Show an app factory method that allows us to select configuration from the terminal

def create_app(test_config: HUUConfig = None):
    '''
    Creates a configured application that is ready to be run.

    The application is configured from external environment variables stored
    in either a local `.env` in a development environment or from environment
    variables that are configured prior to running the application.

    This function is made available at the module level so that it can
    be loaded by a WSGI server in a production-like environment with
    `openapi_server.__main__:create_app()`.
    '''
    if test_config:
        config = test_config
    else:
        config = load_config_from_env()

    app = HUUApp(__name__, './openapi/openapi.yaml')
    app.config.from_object(config)

    DataAccessLayer.db_init(app.config["DATABASE_URL"])        
    app.add_error_handler(AuthError, handle_auth_error)

    return app

Implementation Plan

  1. Implement each of the new configuration classes
  2. Implement HUUAppEnv
  3. Replace compile_config with load_config_from_env.
  4. Implement new HUU app class
  5. Replace create_app with our simpler implementation
  6. Remove all calls to env.get scattered throughout the codebase.
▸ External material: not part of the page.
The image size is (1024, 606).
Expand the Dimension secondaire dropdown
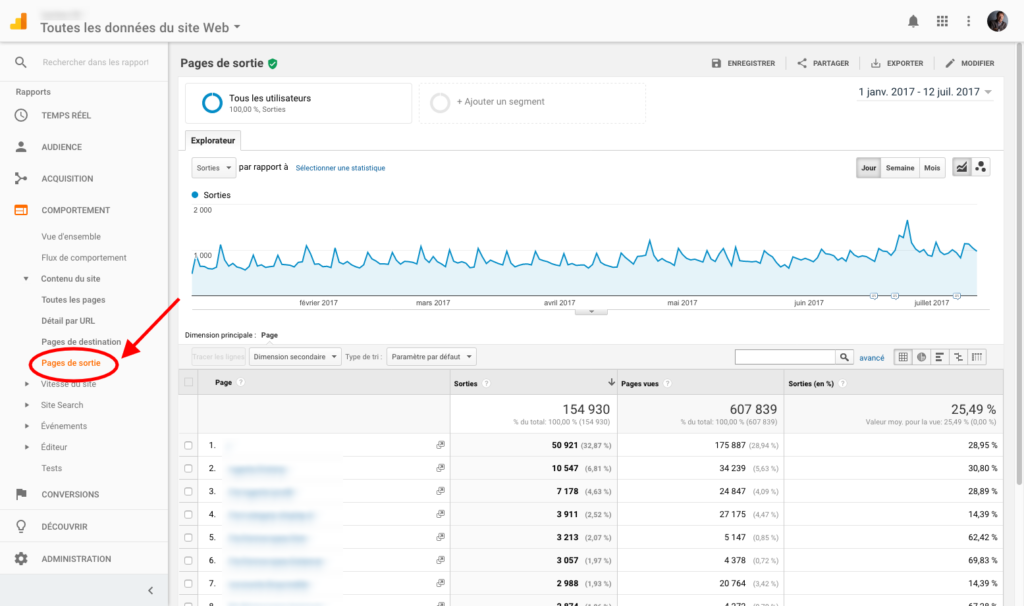coord(293,357)
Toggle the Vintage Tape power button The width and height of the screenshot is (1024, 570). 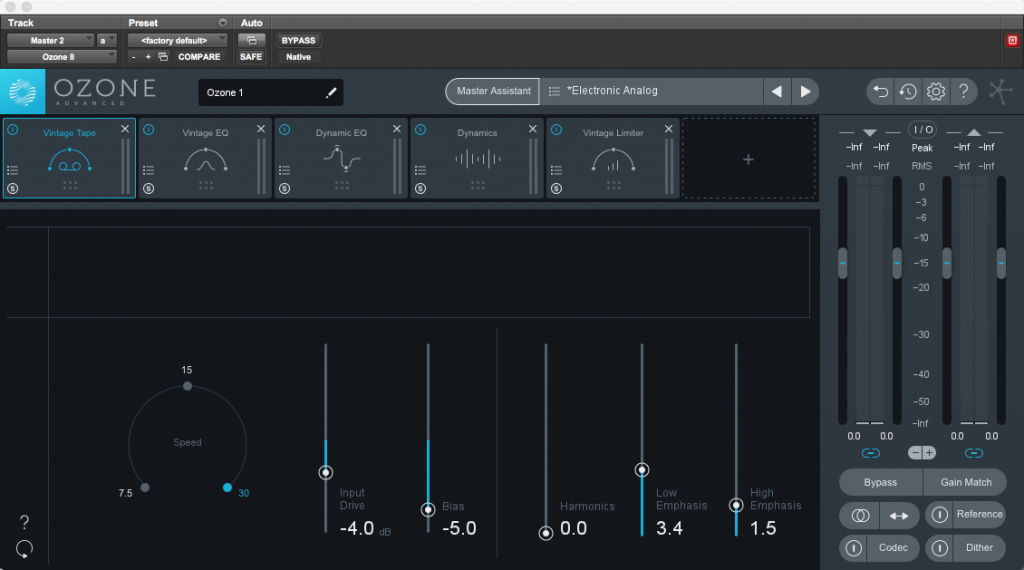pyautogui.click(x=13, y=130)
Everyone should now use the application configuration settings
  7. Update all users of the boto client to use the application property. This will ensure the boto client is lazy loaded
  8. Introduce the 'release' and 'debug' pytest CLI args
  9. Use the new HUU app to simplify the test app setup
  10. Refactor DataAccessLayer to require a DATABASE_URL. Now that the configuration options are providing this, it should be a required parameter.
  11. Write test cases to verify:
    • Secrets can not be hard coded
    • The config objects are actually reading from the environment. Use env monkeypatching to achieve this
    • The config object validation works as expected
    • Attempting to load a production config object with a missing secret will throw an error
    • The env keyword successfully loads different config objects
  12. Enable the backend test cases on our github workflow scripts & verify test cases succeed on test runner
  13. Update READMEs to include instructions on how to use the configuration system.
Joshua-Douglas commented 11 months ago

Design document is complete and I'll start implementation tomorrow.

Plan is to have five separate configurations to cover all use cases I can think of. This configuration system is compatible with Flask's configuration system, and allows us to easily validate each option.